From whence did this literary ADD come? For that matter, from whence did all this ear hair suddenly come?

But I digress.

Again I ask, from whence did this literary ADD come? Perhaps it has been the subtle influence of “social media” that has shortened my attention span and created a newfound appreciation for the art of packing weighty ideas into succinct online statements.

What’s that you say? You can’t believe I used the words, “social media?” Oh yes, my friends, I know all about “social media.” Don’t let my Victorian sensibilities and meticulously-groomed muttonchops fool you. I have been known to make an occasional online visit to the Twitbook, Googtube and the Facer. (Take that, you nippy detractors of my pop-culture awareness!)

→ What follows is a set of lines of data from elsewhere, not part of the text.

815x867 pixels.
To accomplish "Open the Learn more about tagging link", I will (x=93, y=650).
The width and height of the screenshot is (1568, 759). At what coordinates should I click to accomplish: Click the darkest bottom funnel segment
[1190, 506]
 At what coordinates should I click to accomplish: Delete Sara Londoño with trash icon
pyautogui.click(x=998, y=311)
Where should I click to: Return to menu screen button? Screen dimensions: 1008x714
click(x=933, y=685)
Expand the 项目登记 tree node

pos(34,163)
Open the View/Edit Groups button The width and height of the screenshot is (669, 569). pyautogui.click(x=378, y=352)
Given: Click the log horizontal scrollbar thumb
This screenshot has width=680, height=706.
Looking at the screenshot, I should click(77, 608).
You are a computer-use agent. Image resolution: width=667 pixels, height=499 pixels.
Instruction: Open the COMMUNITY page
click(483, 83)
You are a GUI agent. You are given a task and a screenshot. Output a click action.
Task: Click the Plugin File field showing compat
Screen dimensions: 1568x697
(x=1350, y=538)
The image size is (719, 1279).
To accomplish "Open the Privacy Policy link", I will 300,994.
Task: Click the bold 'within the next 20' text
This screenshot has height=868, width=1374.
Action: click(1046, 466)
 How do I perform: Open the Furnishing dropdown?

Truth be told, I have recently established an account on the Facer as a way of promoting The Sacred Sandwich and the League of Tyndale, and as of the morning of September 11th, I have received 285 “likes” in response to my efforts. These “likes” are very nice, I must say. Not being a demonstrative sort of chap, I was quite content with this moderate level of familiarity among my followers and would have found my countenance flushing beet-red had I received “loves” or “adores” or God forbid, “cares for deeply.” Yes, I found these “likes” to be (as a famous fairy-tale intruder once said) “juuust right.”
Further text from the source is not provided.